> _Passage_:
As well as talking with students, she has connected them to mental health centres, remedial learning programs and other services.

Ms Homsi loves the job, and the schools value her work. But in December she will be looking for a new job - and there will not be a safety net to catch her if she cannot find one. Because she is under 30, she would have to wait six months before she can receive any unemployment benefits under tough new rules for young job seekers.

''I want to stay in youth work because that is where my passion is'': Student welfare worker Joanne Homsi.

''I want to stay in youth work because that is where my passion is'': Student welfare worker Joanne Homsi. Photo: Tamara Dean

Ms Homsi's three-days-a-week position was funded by the federal government's National School Chaplaincy and Student Welfare Program. The government is continuing the program, at a cost of $245 million over five years, but will remove the option for schools to hire a non-religious welfare worker.

The 623 schools that made this choice will have to hire a chaplain or go without. "I'm very saddened and concerned about the change to the program," she said.

School chaplains have a role to play, but not everywhere, she said. She noted St George is a multicultural area where Catholics, Anglicans, Muslims, Buddhists, Greek Orthodox and non-religious students study together. "These schools had a choice between a chaplain or a youth worker and they chose to have a youth worker," she said.

"I've been available to everyone regardless of their religion or culture. I've provided students with a non-judgmental approach to very sensitive issues and that has been beneficial to everyone."

Parliamentary Secretary for Education Scott Ryan said the government is restoring the scheme to its original vision after Labor expanded it to include student welfare workers in 2011.

"The Coalition was critical of Labor watering down the focus on chaplains when the original chaplaincy program expired," Senator Ryan said.

"Student welfare services are an important part of school communities and are rightly provided by, and the responsibility of, the states in public schools and other schools and systems in their respective schools."

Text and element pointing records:
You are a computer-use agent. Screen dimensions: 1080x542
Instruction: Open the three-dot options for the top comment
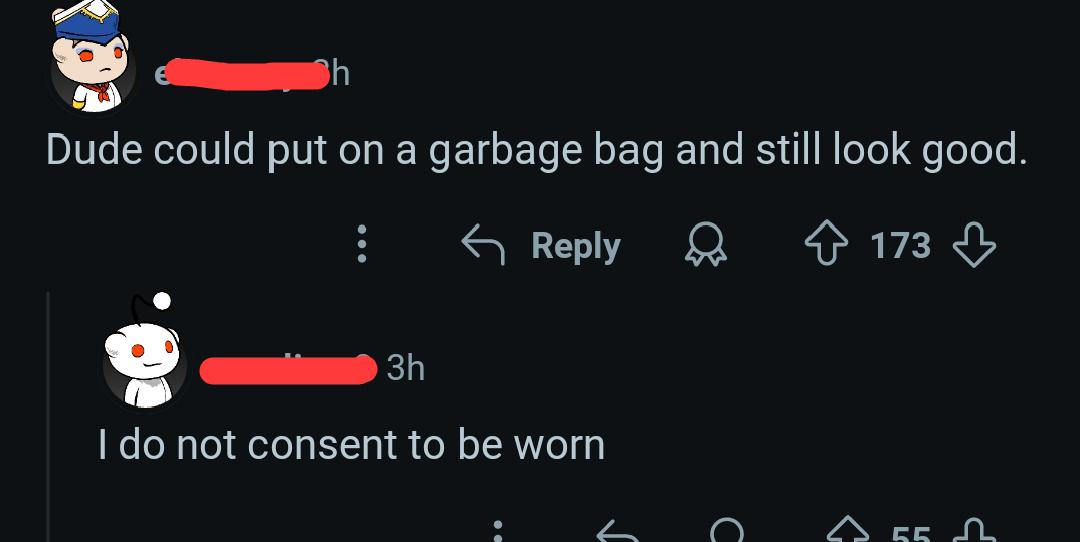click(362, 244)
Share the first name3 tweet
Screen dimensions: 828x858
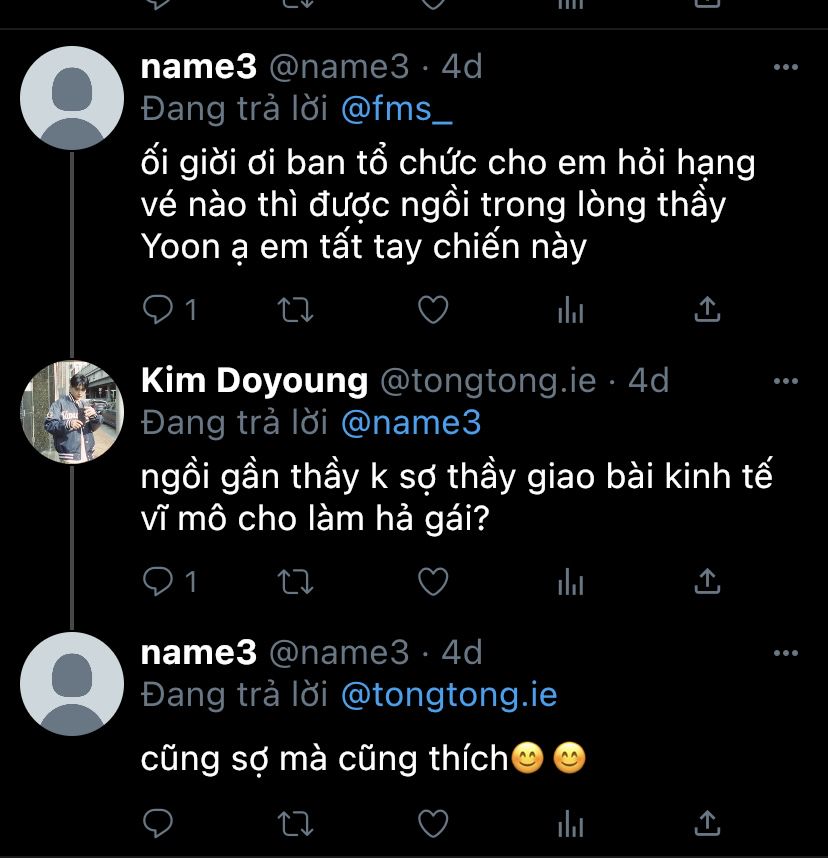click(707, 311)
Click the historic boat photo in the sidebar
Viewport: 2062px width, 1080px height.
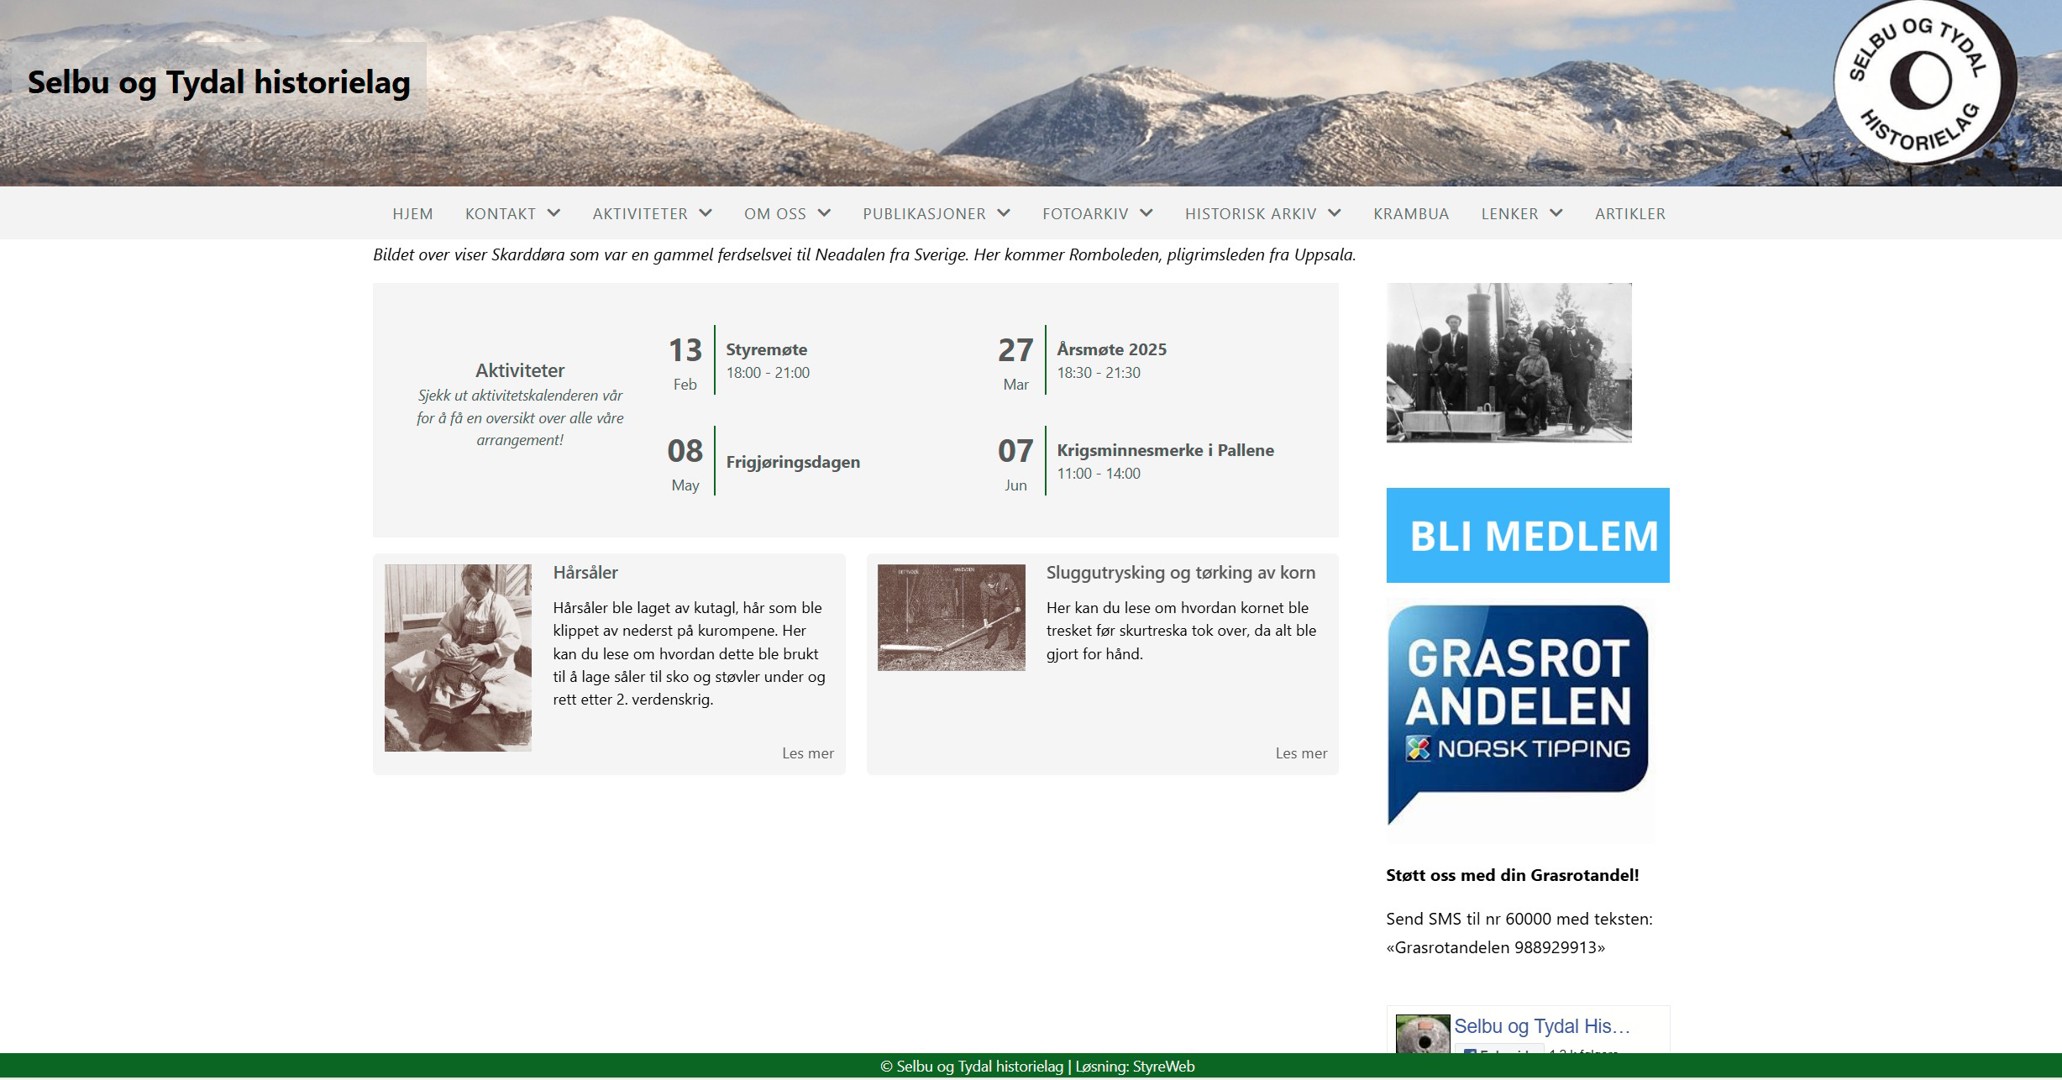[1507, 362]
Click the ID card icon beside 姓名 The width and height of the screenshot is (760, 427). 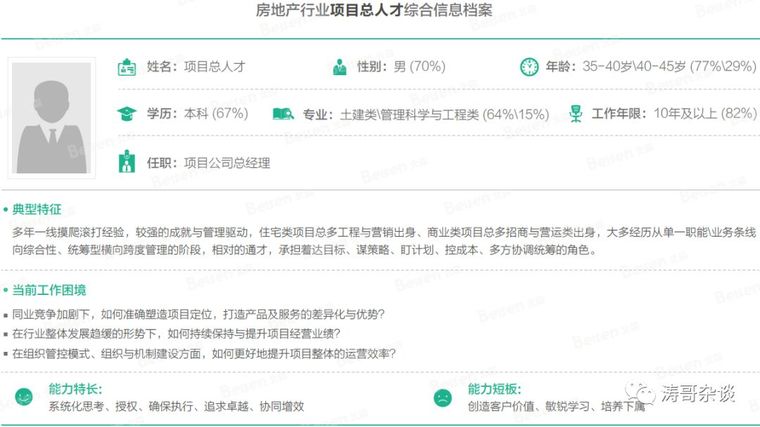coord(127,68)
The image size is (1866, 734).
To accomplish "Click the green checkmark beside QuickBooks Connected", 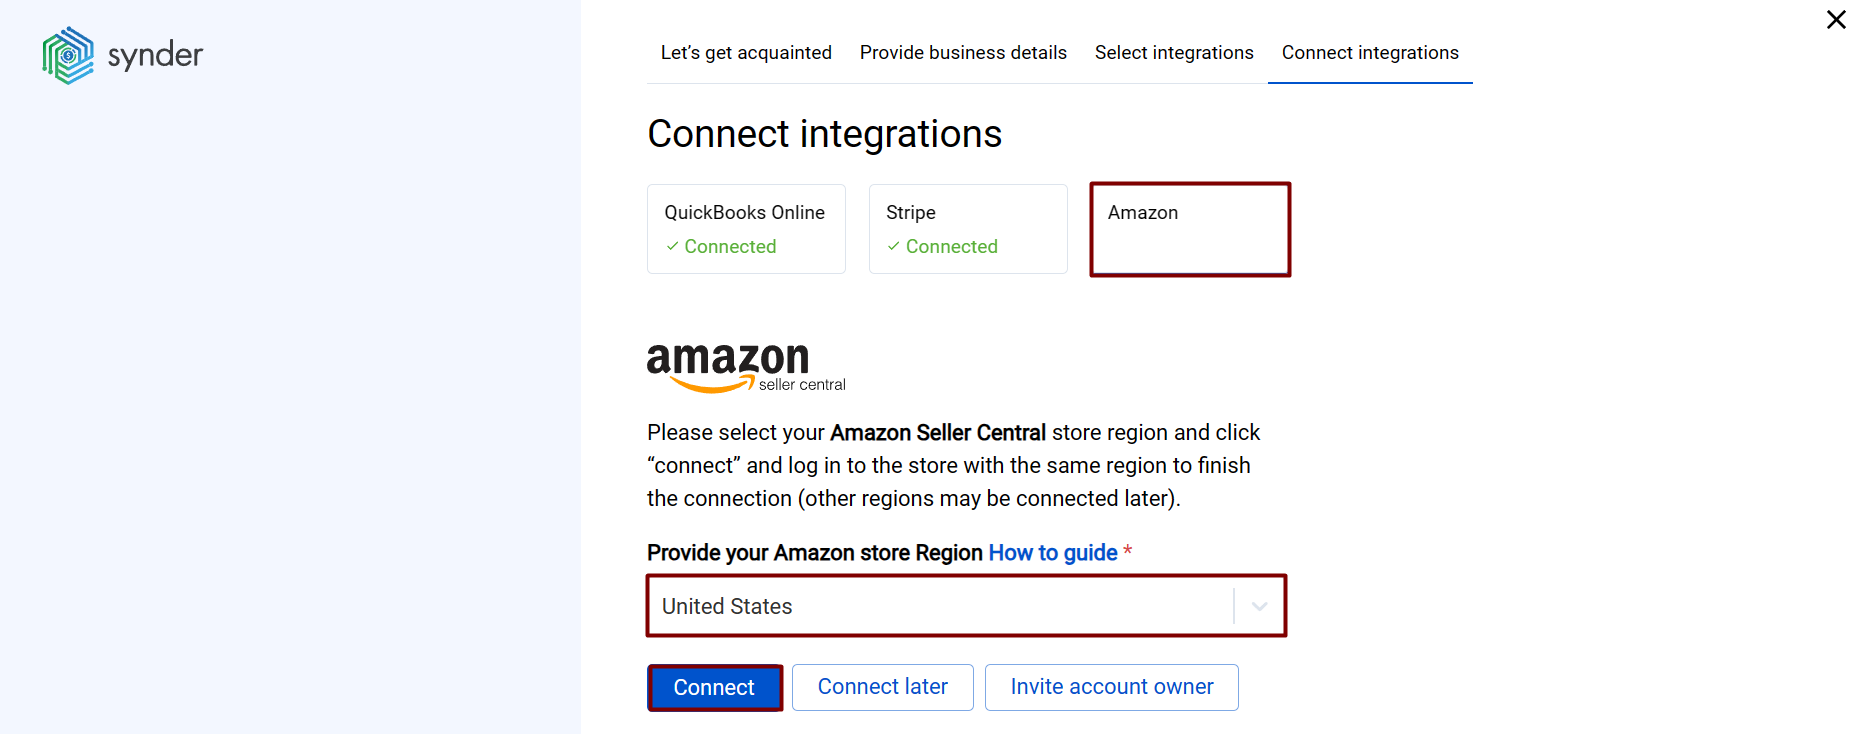I will coord(673,246).
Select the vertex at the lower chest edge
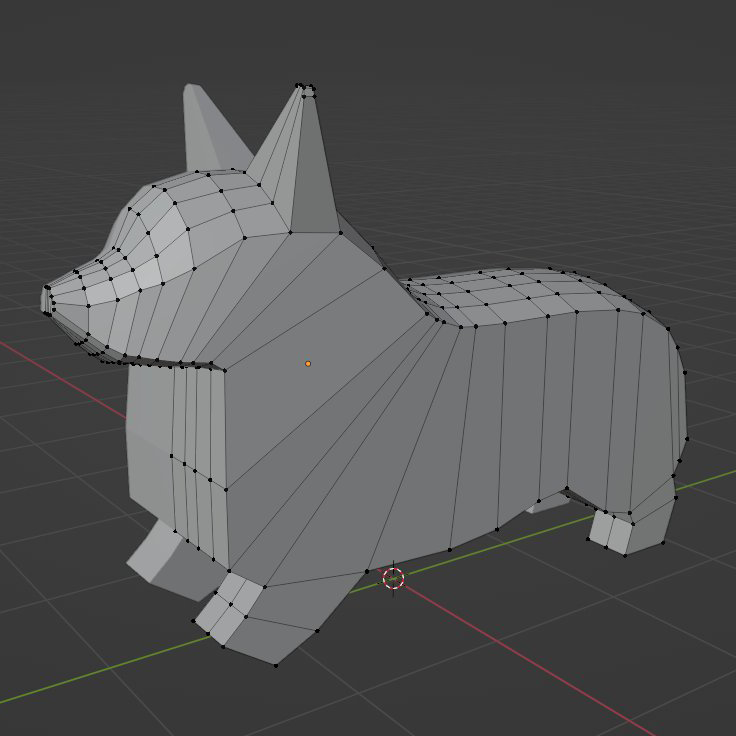Viewport: 736px width, 736px height. tap(226, 489)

> _To-do list_:
[a] According to the article, how much is the government spending on continuing the National School Chaplaincy and Student Welfare Program?
[b] Revise the article's text starting at "Ms Homsi loves" and ending at "young job seekers.", replacing "six months" with "nine months", and give the revised part in full.
The rows are not required for any of the work.

> _Answers to each task_:
[a] $245 million over five years.

[b]
Ms Homsi loves the job, and the schools value her work. But in December she will be looking for a new job - and there will not be a safety net to catch her if she cannot find one. Because she is under 30, she would have to wait nine months before she can receive any unemployment benefits under tough new rules for young job seekers.